There are currently only three pieces of concept art of them.
It was suggested that the tileset should be asymetrical and modular, to make the best use out of it. The sheer scale is enormous (the Salt Wastes being the western/northern part of the Deshaan Plains).
Parallels were to be drawn to the Velothi sewer tileset in size and scope – inserts were suggested to make the set more varied. Bridge pieces, linking one side to the other, crystals, sections which have been replaced with artificial scaffolding, and crystal chambers.

The pumps above the surface were also discussed – while definitely not Dwemer in origin, the clearest comparison is to the Archimedes screw or the Perarchora wheels. They would be operated by slave labour, perhaps looking like Roman era aquaduct pumps or Babylonian irrigation.

Suggestions: Image 1 Image 2 Archimedes Screw Perachora Wheel

The key difference to ancient civilisations would be that the Dres are pumping the water from underground, instead of surmount significant distance over land. Perhaps an oblong wheel would work best, as the height difference is akin to the elevators on the wall in Game of Thrones. In-game this would roughly be 3950 units above sea level, going by Morrowind’s help file, this would be 188 feet/57 metews.

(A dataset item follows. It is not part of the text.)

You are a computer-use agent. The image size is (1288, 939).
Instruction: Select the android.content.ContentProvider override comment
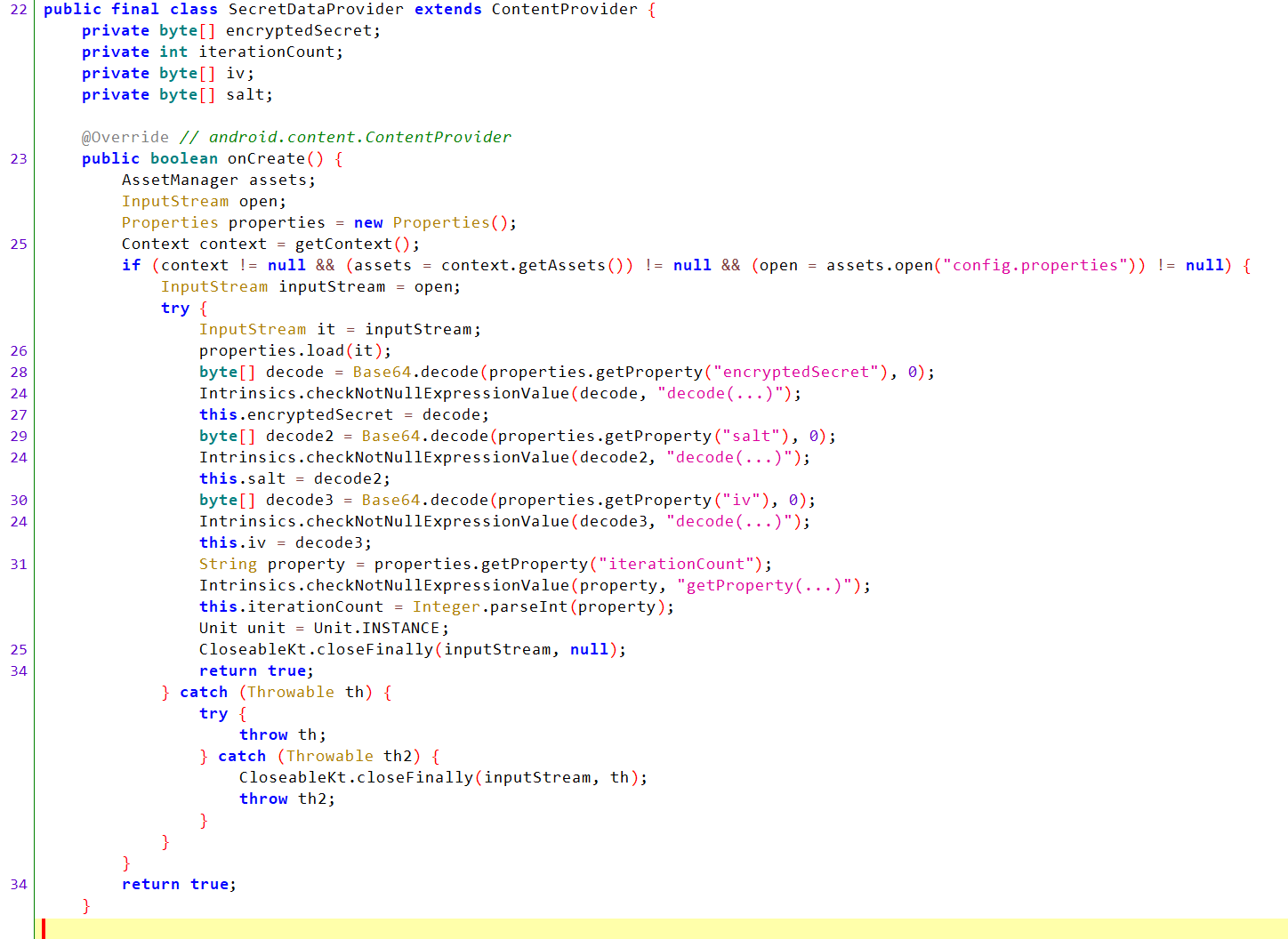(x=347, y=137)
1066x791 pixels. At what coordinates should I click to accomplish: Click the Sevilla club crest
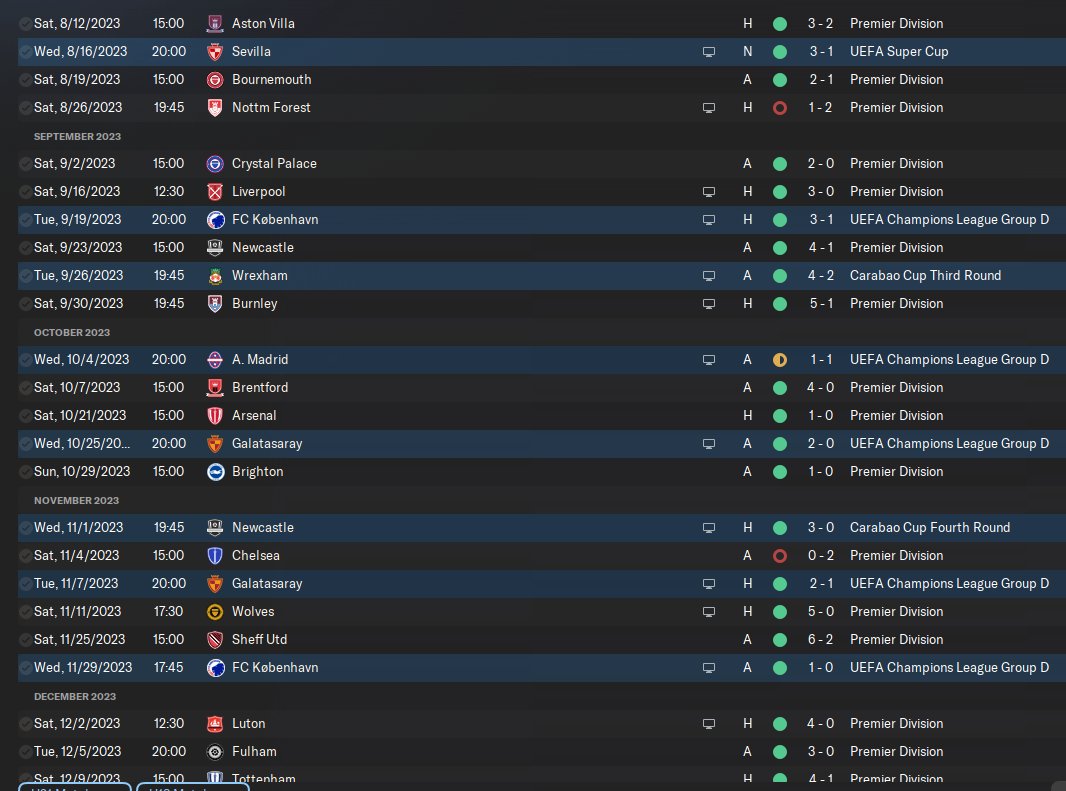pyautogui.click(x=215, y=51)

The sheer size of such an oblong wheel would be baffling, but with applied magic (feather effects or similar) it would be doable with lots of slave labour. The in-game implementation would need to have the slaves be on break when the player visits – keeping them chained up while on break was suggested, or keeping them in cages.

As one series of oblong wheels (not one for the whole height) would be used to power one plantation, the slaves would have to be kept locally. The purpose of the pumps is to replace the water in the saltrice paddies when it becomes too saline for the saltrice.

As an alternative, giant insects were suggested, who would suck up the water into their belly then fly to the surface.

Solutions were discussed. This picture has several possibilities, and the solution F (using both slaves and animals of whatever kind) was generally agreed to work pretty well.

Handbook discussion

 

The agenda’d points are to be talked about next week, when Kaziem is back.

Quarantine

For LondonRook’s mod Outlander, Vivec needs to have less people on the outside (35 max), so the topic of the quarantine was brought up.
Since the quarantine was supposed to contain Vvardenfell off the mainland and TR ditched it, it was agreed to have TR mainlanders discuss under “Latest Rumors” that they heard that people in Vivec are afraid to leave their houses, for fear of the Blight.
While this would only be a rumor in vanilla Vivec, it would tie Outlander in nicely.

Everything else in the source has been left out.